*DATASET ENTRIES*.
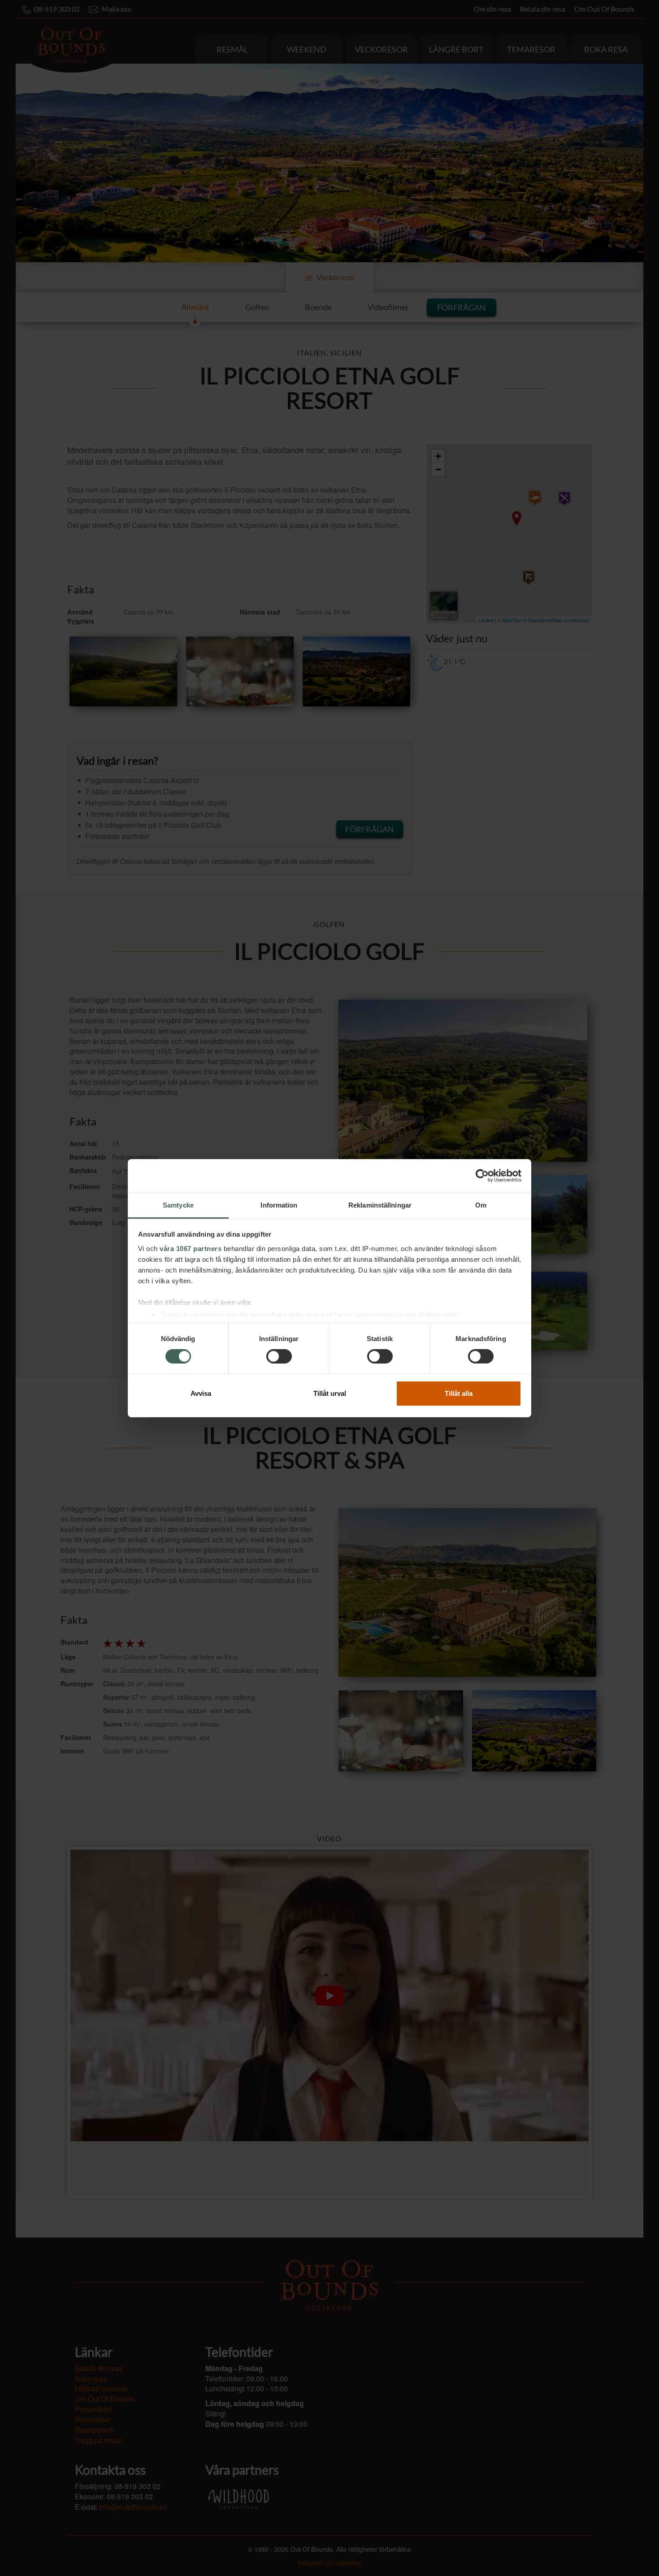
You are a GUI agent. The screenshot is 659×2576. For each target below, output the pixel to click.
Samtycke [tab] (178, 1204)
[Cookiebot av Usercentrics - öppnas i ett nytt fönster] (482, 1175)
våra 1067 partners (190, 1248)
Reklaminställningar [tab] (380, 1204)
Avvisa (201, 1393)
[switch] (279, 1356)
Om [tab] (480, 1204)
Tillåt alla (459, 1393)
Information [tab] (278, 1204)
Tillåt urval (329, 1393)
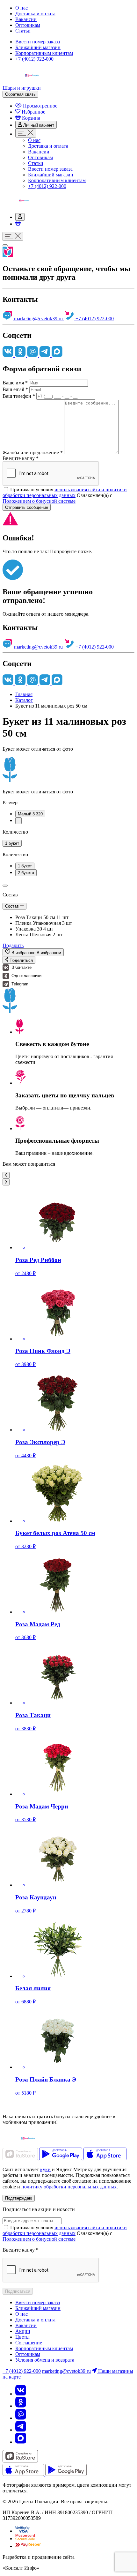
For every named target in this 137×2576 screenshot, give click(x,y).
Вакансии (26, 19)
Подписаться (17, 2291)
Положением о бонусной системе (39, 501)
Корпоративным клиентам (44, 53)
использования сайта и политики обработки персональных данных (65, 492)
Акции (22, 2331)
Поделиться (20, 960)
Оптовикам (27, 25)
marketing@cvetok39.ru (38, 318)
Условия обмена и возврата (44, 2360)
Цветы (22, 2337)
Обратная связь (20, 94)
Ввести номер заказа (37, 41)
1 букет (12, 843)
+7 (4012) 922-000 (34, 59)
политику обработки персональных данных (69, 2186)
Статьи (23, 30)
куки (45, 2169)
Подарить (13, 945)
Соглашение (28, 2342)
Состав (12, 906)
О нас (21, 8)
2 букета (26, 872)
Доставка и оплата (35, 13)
--
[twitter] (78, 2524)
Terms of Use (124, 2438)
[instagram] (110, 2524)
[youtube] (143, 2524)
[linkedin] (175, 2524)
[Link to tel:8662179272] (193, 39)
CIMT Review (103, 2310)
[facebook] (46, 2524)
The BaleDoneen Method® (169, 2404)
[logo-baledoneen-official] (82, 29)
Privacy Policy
...
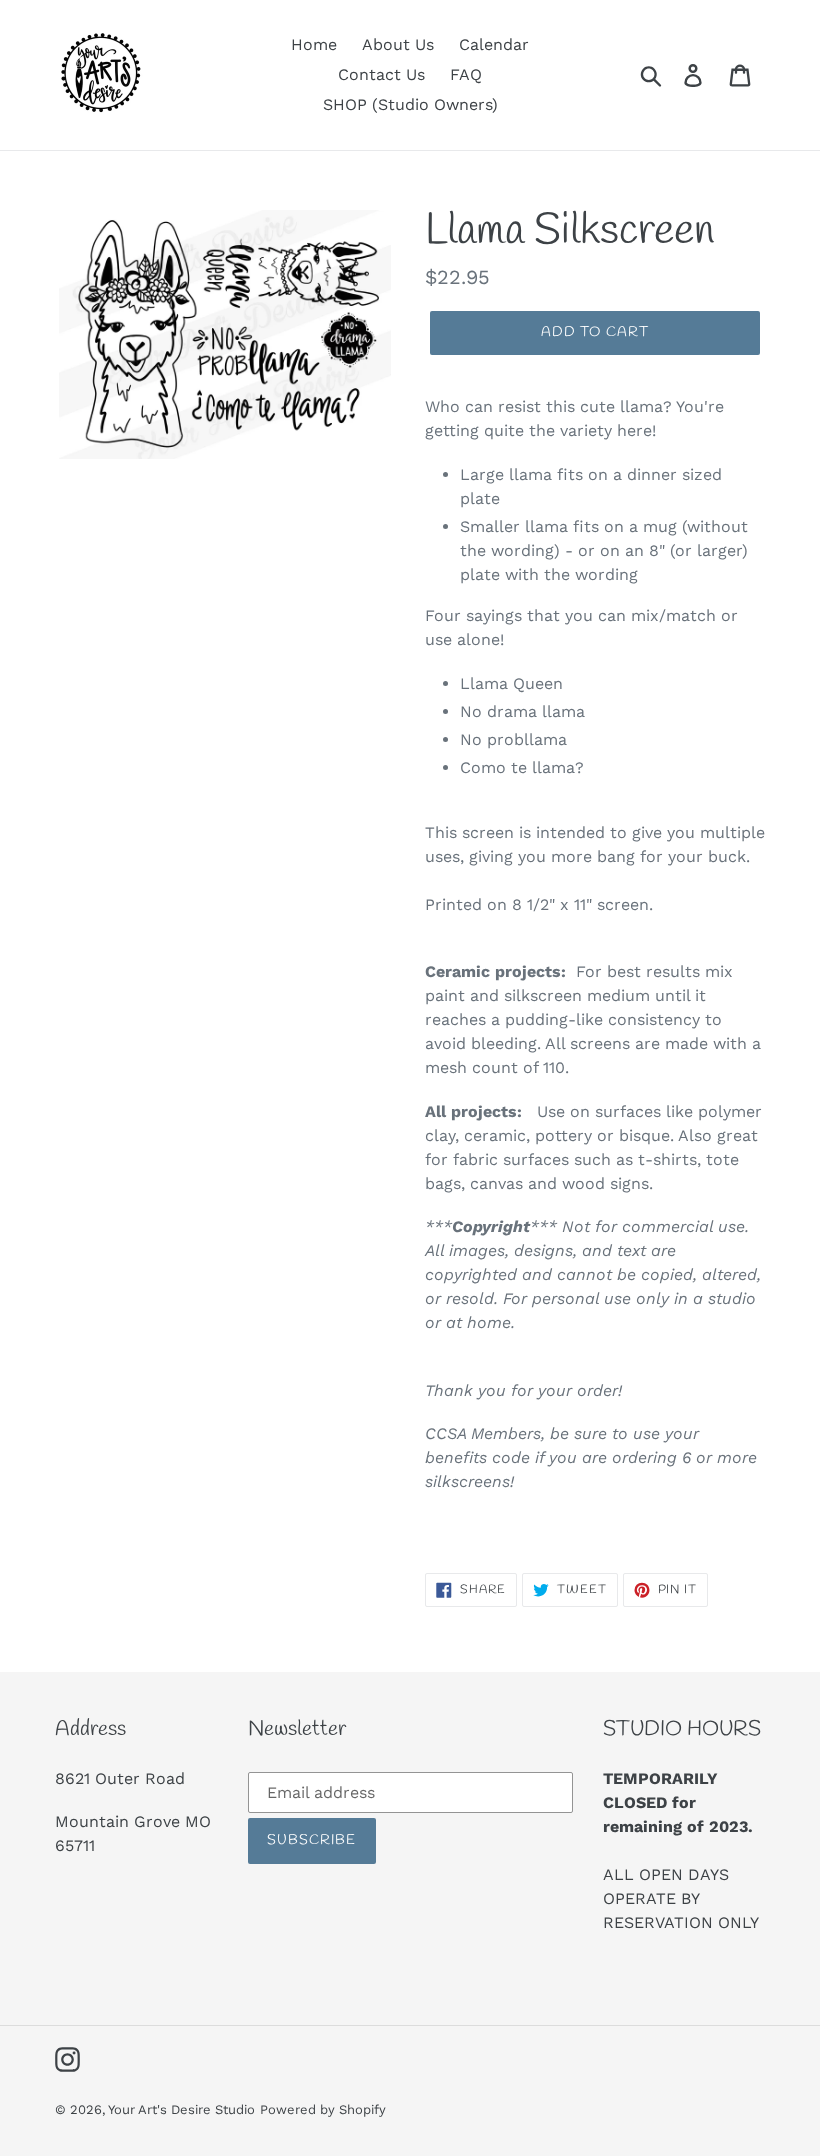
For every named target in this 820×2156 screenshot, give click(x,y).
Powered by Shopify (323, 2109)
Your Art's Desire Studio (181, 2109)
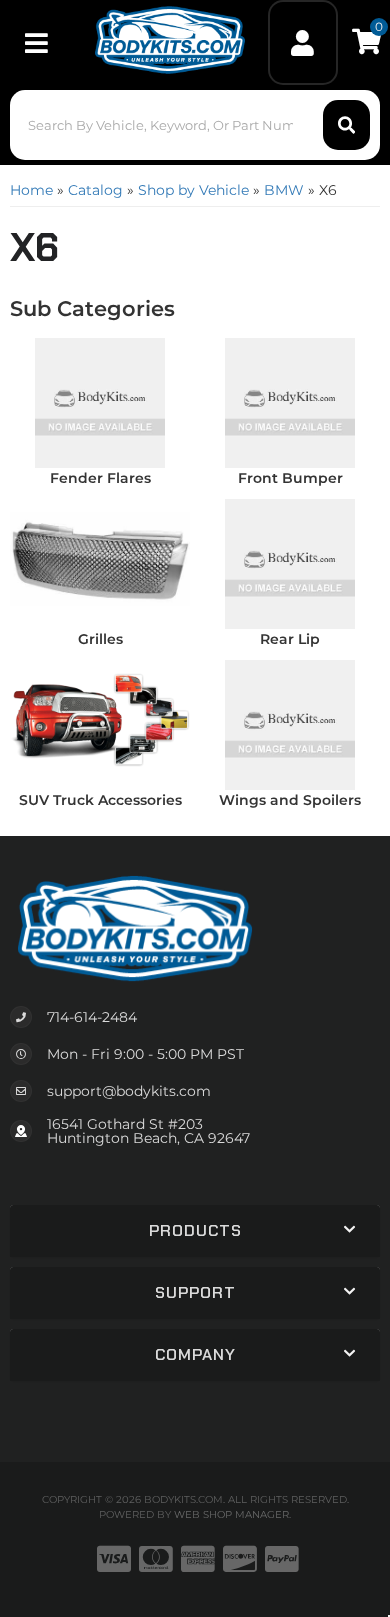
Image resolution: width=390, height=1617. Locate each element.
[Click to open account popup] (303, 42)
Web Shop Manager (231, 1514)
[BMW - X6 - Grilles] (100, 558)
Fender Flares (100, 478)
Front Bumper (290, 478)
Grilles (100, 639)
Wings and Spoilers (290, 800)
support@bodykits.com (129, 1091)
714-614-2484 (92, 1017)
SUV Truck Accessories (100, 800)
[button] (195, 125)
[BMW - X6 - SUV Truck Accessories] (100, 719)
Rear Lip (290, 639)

*YOUR OBJECTIVE*.
Restate word for word only the lines above from the line containing "Положением о бонусной системе (39, 501)" to the line containing "Доставка и оплата (35, 13)", both of them included.

*YOUR RESPONSE*.
Положением о бонусной системе (39, 501)
Корпоративным клиентам (44, 53)
использования сайта и политики обработки персональных данных (65, 492)
Акции (22, 2331)
Поделиться (20, 960)
Оптовикам (27, 25)
marketing@cvetok39.ru (38, 318)
Условия обмена и возврата (44, 2360)
Цветы (22, 2337)
Обратная связь (20, 94)
Ввести номер заказа (37, 41)
1 букет (12, 843)
+7 (4012) 922-000 (34, 59)
политику обработки персональных данных (69, 2186)
Статьи (23, 30)
куки (45, 2169)
Подарить (13, 945)
Соглашение (28, 2342)
Состав (12, 906)
О нас (21, 8)
2 букета (26, 872)
Доставка и оплата (35, 13)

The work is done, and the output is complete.